I'm discovering that as I walk into what He is calling for me, the more I need all of Him - not just the comfortable parts - and that requires all of me - not just the convenient, the pretty, the comfortable but the aching, the questions, the confusion, the past experiences, the uncomfortable and ugly parts... And the incredible thing is, He wants it. He wants me - baggage, failures, and the greatness all roled into one. He delights in me, He made me, He desires my ME and He is continuously pursuing my stubborn heart.. Go figure, huh? 

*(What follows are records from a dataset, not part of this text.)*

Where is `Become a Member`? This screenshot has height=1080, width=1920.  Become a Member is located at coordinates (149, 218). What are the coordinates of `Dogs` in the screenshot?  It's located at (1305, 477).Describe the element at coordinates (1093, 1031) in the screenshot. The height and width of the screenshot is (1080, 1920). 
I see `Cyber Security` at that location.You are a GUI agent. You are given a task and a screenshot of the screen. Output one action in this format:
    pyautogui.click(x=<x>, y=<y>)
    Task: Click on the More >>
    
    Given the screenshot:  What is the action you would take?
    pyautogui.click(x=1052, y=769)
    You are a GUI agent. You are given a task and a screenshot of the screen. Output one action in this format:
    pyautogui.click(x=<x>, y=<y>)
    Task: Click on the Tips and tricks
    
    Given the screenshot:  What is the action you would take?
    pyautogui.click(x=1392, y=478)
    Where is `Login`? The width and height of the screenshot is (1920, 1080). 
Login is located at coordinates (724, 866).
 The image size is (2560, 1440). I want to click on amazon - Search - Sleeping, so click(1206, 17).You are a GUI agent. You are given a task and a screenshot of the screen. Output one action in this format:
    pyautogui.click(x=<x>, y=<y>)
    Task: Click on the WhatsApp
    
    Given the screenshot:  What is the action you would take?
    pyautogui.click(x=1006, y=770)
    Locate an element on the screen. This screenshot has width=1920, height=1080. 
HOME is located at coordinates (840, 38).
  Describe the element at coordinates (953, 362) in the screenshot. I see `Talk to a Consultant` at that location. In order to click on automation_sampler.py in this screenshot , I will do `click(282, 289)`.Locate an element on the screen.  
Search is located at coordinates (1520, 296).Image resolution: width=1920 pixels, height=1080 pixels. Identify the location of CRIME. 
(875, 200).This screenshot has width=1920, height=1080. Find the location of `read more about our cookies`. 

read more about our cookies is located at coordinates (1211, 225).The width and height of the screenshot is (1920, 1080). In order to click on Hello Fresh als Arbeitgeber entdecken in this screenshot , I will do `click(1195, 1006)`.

I love how the passage wraps up with "for God is greater than our worried hearts and know more about us than we do ourselves." It makes sense, doesn't it? My silly little heart takes so much onto itself - the details, the stories of others, the "planning", the confusion but He is bigger than it all. And He can handle it. He doesn't need my input or questions or doubt every half second and it certainly isn't good for my stress level.  Now if I could just get that into my head and heart a little deeper, I might be a little smarter... This gives me peace, that even though my heart is fickle and my eyes are woozy, He is still good, still God, still sovereign, still faithful and still deeply in love with me.


In the words of  C.S. Lewis, "the great thing to remember is that though our feelings come and go, God's love does not."  Amen, my friend. For some days, that's all I can I can hold onto. I am so thankful that He is so much more faithful that my fickle heart and so much more steadfast then my wandering eye, that He wants me close to His heart and that His patience level is light years beyond mine. 


Time isn't guaranteed for any of us. And I don't know when I'll get to see Jesus face to face, but I do know that I want the people that I love to meet me there. And to be celebrating, dancing/hopping around, signing (off key for me) and hanging out with Jesus for eva... To be able to tell Him that I loved deeply, that I walked toward Him even when I didn't understand, and that I trusted who He is and was and will be. And so today I am singing this song over and over wanting the words to sink deep into my aching heart... Because we are meant to come awake.